1. Create a vivid expression
Listen to your language . Well-chosen words can make your writing memorable. Here is a title by Margaret Mitchell with one word altered.
Gone With the Snow.
Here is the original tittle.
Gone With the Wind.
Can you feel the cold damage done by the former security agency contractor Snowden who has no regrets from leaking the biggest cache of top-secret documents?
2. Write with detail
Move beyond generality and abstraction.
World Cup gave Putin cover for pension-age increase.
Immediately after Russia’s 5-0 victory over Saudi Arabia in the opening game of the World Cup, president Putin’s government pushed for a bill to raise progressively the national pension age, thereby steadily decreasing the probability of surviving until retirement for more than 5 million elderly people.
Which of the two sentences above makes you think?
3. Appeal to the senses
Don’t tell the reader; show the reader.
Change “There are still a lot of wild animals and birds of prey in the forest. ” to “Bears and wolves lurk in the thickets, and white-tailed eagles circle above the forest canopy”.
4. Collect good words that are just right for your intended meaning
After listening to hundreds of teachers tell their stories, I have reached the conclusion that there is one deciding factor that makes the difference in whether the teachers in any given school will lean toward positive and productive or desperate and crushed: that factor is the administrator.

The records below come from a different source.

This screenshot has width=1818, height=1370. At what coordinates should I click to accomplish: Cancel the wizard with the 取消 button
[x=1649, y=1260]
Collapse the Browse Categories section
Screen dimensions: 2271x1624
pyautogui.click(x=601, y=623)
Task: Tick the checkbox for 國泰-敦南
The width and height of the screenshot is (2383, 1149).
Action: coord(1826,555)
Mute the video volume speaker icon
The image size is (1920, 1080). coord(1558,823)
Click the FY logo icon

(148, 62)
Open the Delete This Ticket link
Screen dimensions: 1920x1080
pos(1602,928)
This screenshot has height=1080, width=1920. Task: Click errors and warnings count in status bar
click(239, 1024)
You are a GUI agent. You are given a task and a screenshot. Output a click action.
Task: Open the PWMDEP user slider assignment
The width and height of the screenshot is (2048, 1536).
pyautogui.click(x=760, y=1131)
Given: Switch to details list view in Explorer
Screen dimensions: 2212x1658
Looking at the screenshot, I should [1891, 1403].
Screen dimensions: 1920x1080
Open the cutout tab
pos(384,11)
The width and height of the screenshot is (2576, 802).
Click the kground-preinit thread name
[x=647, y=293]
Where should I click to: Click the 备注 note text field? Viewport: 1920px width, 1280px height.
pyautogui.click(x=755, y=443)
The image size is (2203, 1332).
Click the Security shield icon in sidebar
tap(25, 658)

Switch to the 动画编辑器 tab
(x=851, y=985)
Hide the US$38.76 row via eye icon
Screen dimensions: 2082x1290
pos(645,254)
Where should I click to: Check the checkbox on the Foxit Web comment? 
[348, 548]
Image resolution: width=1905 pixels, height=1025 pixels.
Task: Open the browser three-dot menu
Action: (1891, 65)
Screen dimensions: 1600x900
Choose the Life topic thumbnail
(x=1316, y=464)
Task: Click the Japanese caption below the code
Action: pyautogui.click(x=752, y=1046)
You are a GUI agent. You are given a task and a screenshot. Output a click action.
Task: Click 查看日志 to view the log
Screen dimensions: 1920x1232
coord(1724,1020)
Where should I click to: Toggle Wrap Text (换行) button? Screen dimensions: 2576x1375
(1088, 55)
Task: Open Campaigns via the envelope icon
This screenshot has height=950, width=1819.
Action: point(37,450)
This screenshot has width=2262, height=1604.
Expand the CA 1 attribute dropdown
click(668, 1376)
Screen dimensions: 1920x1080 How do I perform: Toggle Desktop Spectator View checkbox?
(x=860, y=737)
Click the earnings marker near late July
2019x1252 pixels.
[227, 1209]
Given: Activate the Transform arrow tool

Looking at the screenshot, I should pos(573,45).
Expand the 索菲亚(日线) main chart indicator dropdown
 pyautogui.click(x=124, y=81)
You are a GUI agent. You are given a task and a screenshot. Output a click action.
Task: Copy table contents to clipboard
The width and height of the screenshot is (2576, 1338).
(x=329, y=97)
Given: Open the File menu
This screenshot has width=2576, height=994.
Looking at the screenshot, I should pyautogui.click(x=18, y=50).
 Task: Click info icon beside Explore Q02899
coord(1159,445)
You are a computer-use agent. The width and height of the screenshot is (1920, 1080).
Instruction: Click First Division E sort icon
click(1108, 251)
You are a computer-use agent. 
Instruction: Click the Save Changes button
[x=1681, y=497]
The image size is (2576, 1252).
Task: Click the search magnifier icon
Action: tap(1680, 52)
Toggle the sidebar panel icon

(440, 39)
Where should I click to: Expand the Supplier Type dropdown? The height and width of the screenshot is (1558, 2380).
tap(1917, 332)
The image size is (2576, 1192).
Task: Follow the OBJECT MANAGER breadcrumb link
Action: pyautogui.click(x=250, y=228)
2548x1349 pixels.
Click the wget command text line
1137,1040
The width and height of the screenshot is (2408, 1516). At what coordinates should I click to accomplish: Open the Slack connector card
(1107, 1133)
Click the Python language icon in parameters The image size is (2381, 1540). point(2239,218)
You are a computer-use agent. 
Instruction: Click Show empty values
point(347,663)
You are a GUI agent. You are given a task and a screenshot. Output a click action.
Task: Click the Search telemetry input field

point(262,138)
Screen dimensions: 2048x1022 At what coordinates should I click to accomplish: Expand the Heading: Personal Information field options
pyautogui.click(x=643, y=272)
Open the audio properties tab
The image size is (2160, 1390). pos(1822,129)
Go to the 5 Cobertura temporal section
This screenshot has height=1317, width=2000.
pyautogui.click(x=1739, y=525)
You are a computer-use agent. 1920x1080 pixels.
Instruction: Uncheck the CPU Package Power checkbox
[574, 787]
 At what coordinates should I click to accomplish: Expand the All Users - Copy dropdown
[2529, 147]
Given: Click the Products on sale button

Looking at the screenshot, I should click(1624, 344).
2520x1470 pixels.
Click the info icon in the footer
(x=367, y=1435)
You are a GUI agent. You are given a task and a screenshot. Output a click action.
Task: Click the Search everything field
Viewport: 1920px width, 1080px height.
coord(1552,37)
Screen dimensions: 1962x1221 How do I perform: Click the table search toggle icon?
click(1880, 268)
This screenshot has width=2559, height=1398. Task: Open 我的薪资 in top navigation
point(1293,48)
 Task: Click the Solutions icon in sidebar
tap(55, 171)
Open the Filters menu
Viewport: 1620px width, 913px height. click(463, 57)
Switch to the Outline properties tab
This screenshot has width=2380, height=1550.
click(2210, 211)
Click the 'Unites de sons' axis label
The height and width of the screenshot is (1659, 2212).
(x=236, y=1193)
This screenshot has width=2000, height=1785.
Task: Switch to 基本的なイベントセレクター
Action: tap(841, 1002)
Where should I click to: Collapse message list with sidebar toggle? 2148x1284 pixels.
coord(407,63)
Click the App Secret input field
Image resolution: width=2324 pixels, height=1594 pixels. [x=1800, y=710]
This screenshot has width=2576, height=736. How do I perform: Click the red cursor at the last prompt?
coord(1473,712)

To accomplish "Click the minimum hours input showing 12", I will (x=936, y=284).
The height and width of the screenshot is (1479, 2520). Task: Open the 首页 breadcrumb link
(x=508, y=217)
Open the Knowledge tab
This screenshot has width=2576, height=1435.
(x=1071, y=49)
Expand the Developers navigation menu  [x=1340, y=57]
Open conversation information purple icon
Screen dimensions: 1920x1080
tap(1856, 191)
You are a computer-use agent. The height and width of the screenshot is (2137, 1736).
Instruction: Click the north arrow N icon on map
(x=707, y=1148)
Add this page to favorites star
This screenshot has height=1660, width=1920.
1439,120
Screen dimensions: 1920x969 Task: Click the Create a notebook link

Change “factor” to “element”
After listening to hundreds of teachers tell their stories, I have reached the conclusion that there is one deciding element that makes the difference in whether the teachers in any given school will lean toward positive and productive or desperate and crushed: that element is the administrator.
Some other techniques are outlined below:
- appropriate level of formality; delete “that” for rhythm and flow; avoid indefinite negatives; eliminate wordy references to time; don’t trust modifiers; use strong verbs and don’t nominalise; unstack those noun stacks; prefer the active voice; keep your verbs near their subjects and avoid mid-sentence shifts; punctuate for emphasis and use dashes for dashing effect; use ellipses for compression; use semicolons to both separate and connect; delight your readers with classic two-way setup; use antithesis; build towards climax; trim sentence endings for closing emphasis; end with the thought you intended to develop next; use three-part paragraphs (topic, development, resolution) to frame your thoughts; write in sentences but think in paragraphs; use parallel structures to create rhythm; use periodic sentences instead of loose ones to create suspense; use anaphora and epistrophe, anadiplosis and isocolon, analogies and comparisons; return to your metaphors and similes; avoid cliches; write with personal and style; add a light-hearted touch to your writing; know your options for comic effect; go beyond clarity to eloquence and grace; develop your persona to be Christian;
- and finally, start with something old and end with something new.
If you’re a teacher, feel free to skip around. Assign the techniques in any order that suits your purpose. Use my examples to create your own.